25/10/2013 | Yazar: Ömer Akpınar

25 yaşında eli yüzü düzgün, makul ve sempatik bir eşcinsel erkek olarak bilmemkaç milyonluk bu genç, dinamik ve vesaire ülkede yapayalnız kalmayı başardım anlayacağınız.

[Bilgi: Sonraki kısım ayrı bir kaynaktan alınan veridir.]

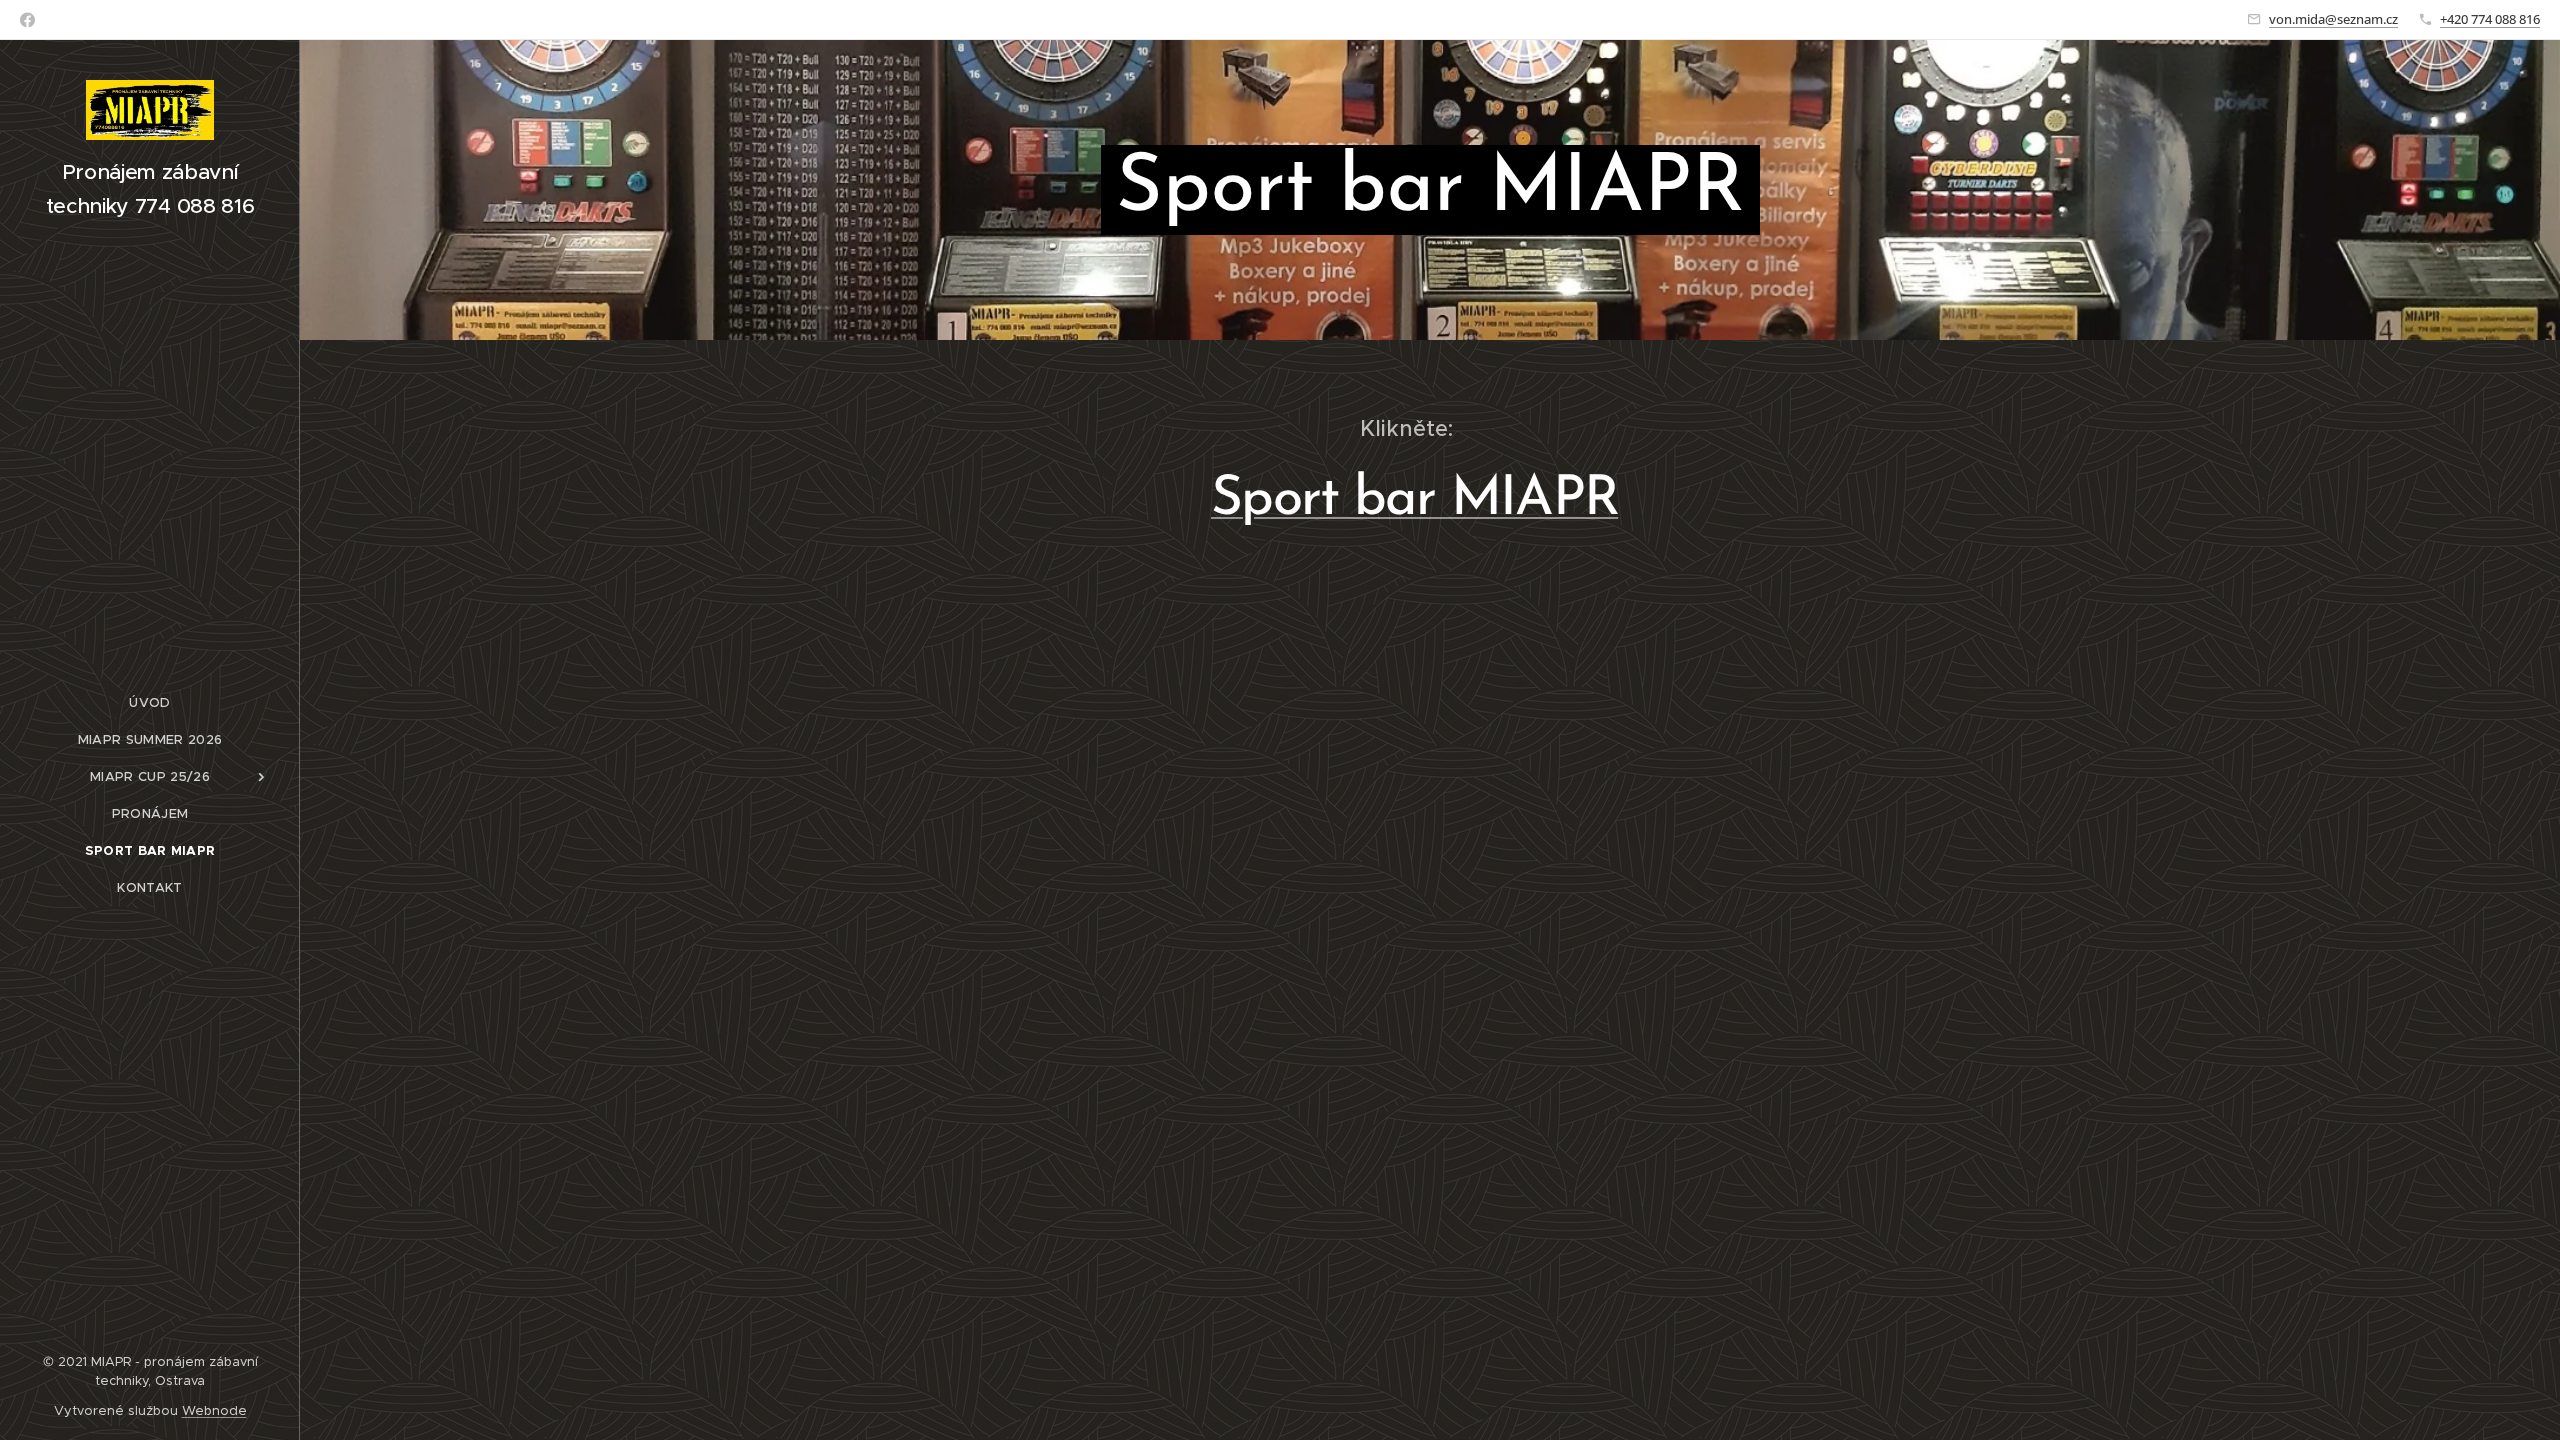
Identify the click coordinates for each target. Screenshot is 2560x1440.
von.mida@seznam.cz (2333, 19)
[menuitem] (150, 702)
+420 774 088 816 (2490, 19)
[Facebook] (27, 20)
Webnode (214, 1410)
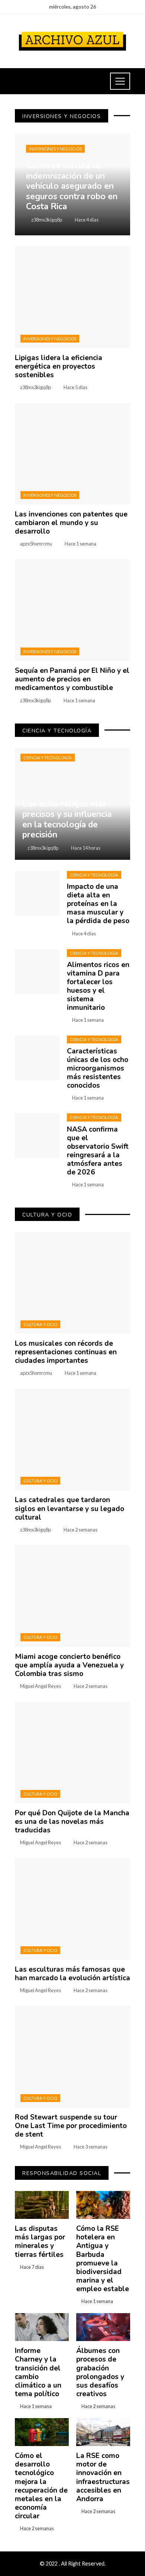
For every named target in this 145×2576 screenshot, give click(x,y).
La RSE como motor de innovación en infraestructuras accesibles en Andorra (103, 2477)
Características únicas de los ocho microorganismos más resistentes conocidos (97, 1068)
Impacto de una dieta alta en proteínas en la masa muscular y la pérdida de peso (98, 904)
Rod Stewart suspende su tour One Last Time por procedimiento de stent (71, 2125)
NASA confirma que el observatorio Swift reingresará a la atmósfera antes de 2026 (98, 1151)
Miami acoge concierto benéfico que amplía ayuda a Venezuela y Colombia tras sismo (69, 1665)
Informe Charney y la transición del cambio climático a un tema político (38, 2372)
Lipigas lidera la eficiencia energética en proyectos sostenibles (58, 366)
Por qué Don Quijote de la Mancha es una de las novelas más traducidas (72, 1821)
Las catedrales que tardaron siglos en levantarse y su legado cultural (69, 1508)
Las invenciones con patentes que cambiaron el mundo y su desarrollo (71, 522)
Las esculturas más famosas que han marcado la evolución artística (72, 1974)
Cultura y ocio (40, 1324)
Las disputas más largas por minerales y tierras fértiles (40, 2241)
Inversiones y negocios (55, 148)
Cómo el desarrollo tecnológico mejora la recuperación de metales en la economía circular (41, 2486)
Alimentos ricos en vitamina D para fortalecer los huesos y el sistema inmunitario (98, 986)
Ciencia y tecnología (47, 757)
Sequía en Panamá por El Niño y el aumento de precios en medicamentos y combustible (72, 679)
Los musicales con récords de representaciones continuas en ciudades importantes (66, 1352)
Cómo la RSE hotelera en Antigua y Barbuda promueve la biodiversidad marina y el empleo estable (102, 2258)
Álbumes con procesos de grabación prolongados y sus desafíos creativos (100, 2372)
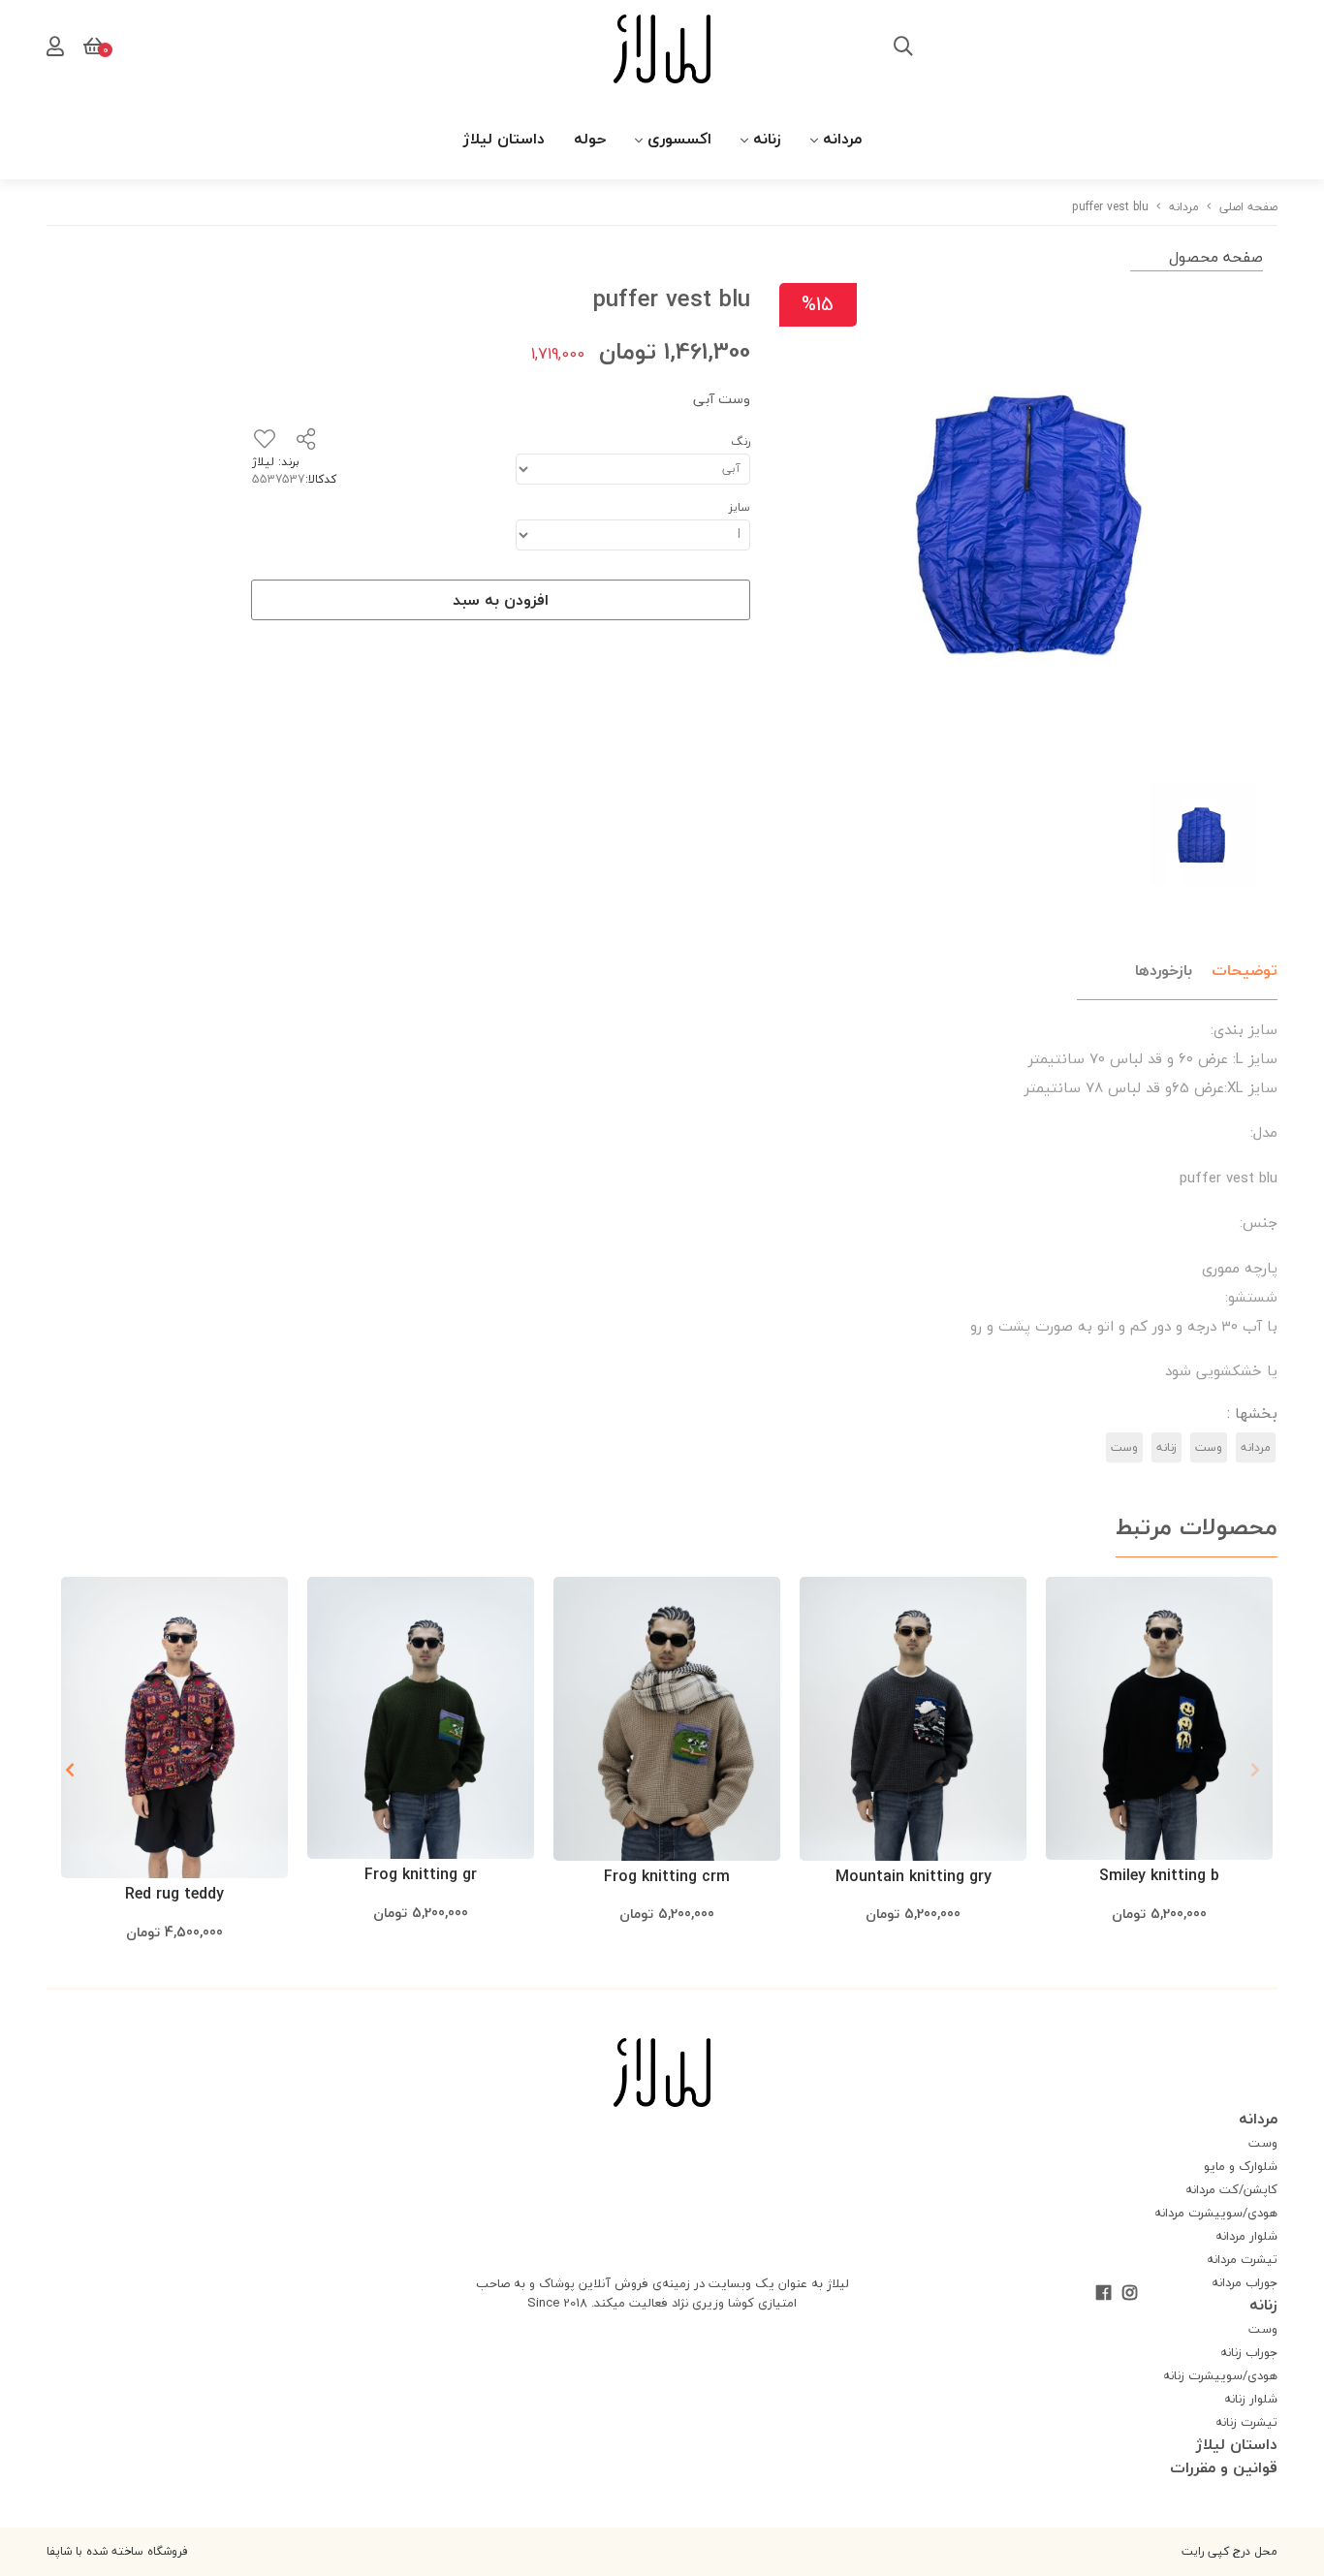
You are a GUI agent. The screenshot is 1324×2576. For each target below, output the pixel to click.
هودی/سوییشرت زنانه (1220, 2375)
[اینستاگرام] (1129, 2295)
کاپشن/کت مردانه (1231, 2189)
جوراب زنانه (1248, 2352)
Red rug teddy (174, 1893)
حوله (590, 138)
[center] (903, 48)
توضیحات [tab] (1244, 970)
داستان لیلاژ (504, 138)
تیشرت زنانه (1246, 2422)
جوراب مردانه (1244, 2282)
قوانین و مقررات (1223, 2467)
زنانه (767, 138)
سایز (739, 507)
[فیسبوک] (1104, 2295)
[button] (69, 1769)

Hayatımda her şeyin tıkırında gittiğini düşünürken kahvaltıda Hande Yener’in Evlilik Sandalı şarkısıyla ağlarken buldum kendimi. Hande’den bahsederken Yener’in de söylendiği yıllarda anne, baba ve çocuklardan oluşan bir aile arabayla şehirlerarası ilerlerken teypte çalan şarkı…
 
“Hayaldi gerçek oldu” bile değil; o sivilceli ergen kendi gibi bir ergenle, büyüyünce, yuva kurabileceğini, hayatı paylaşabileceğini, bir yastıkta kocayabileceğini düşünemezdi. Şimdiyse fazlasıyla “yaşı gelmiş” hissediyor.
 
Gezi mazi oldu, geride kalan çark alanlarına da gitmez oldum, bıçaklarlarmış. Evlenme programlarını arasam, Esra Erol dumur suratı yemekten korkarım. Tanışma sitelerine gireyim desem, Telekomünikasyon İletişim Başkanlığı Romeo’yu da Grindr’ı da sakıncalı buluyor, nasibimi kapıyor. Bara gideyim desem 2’den önce kimse yoktur, e ben 11’de yatıyorum. 25 yaşında eli yüzü düzgün, makul ve sempatik bir eşcinsel erkek olarak bilmemkaç milyonluk bu genç, dinamik ve vesaire ülkede yapayalnız kalmayı başardım anlayacağınız. Ya da başarttılar diyeyim.
 
Bu aralar kiminle konuşsam “ne olacak bu memleketin hali?” dercesine, “ne olacak bu bizim halimiz?” diye soruyor, kastettikleri de gerçekten gelecek zaman. Tamam hani karnımız tok, sırtımız pek ama “yaşlandığında sana kim bakacak?” repliği gibi insanın içini buz kesen bir efkarlanma hali bu. Devlet babişko bizi görmüyor, e haliyle sorup duruyorlar: iş yerinden biri öğrenirse kapının önüne konur muyum, askere gitmemek için rapor almayı başarabilirsem sadece özel sektörde mi çalışabilirim, ileride böyle gizli saklı yaşamak canıma tak ettiğinde ailem-dostlarım yanımda olur mu, eve çıkmak istiyorum bana ev verirler mi, istediğim konuyu seçsem hocanın gözüne batar mıyım, görüntümü içimden geldiği gibi değiştirsem sokakta yürürken saldırıya uğrar mıyım, ondan hoşlandığımı söylesem gözüme yumruğu yer miyim??? Sorular, sorular, sorular… İşaretleri ok ok olmuş, yaşayamadıklarımızı gösterir.   
 
Tüm bunlar olurken bir haber geliyor, bilmemnerede de evlenebiliyoruz. Kadın-erkeğe oluyordu ya hani, işte erkek-erkeğe, kadın-kadına da olabilecek. Evlilik eşitsizliği ortadan kalkacak. İlkokulda kadınların oy kullanma hakkı şu yıl şurada, bu yıl burada tanındı diye okurken “amma da salaklarmış, niye kullanamasınlar ki?” dediğimiz gibi evlilik herkes için olduğunda çocuklarımız “büyükler gerçekten kafayı yemiş, neyse ki atlattık” diyecekler.
 
Sonra düğünlerimiz olacak, bazıları hep bekârlığı seçse de kimisi gerdek öncesi kurtlarını dökecek, kimisi de “boşanmak için evlenmek gerek” diyecek. Bizimkiler gene para yerine dildo takacak, kebap yerine vegan pasta yiyecek. Çalacak oradan gene Hande, Demet, Yıldız, Ajda… Ya ya ya ya…
 
Çılgın Bediş rüyalarımdan uyandığımda yeniden lezbiyen, gey, biseksüel, trans ve intersekslerin “tanıştığımıza memnun oldum” seviyesinde bile tanınmadığı 2013 Türkiye’sindeyim. Bana bir koca lazımsa eğer, benim de biraz hazırlık yapmam lazım.   
 
Bizim çeyize bir de evlilik eşitliği yasası lazım.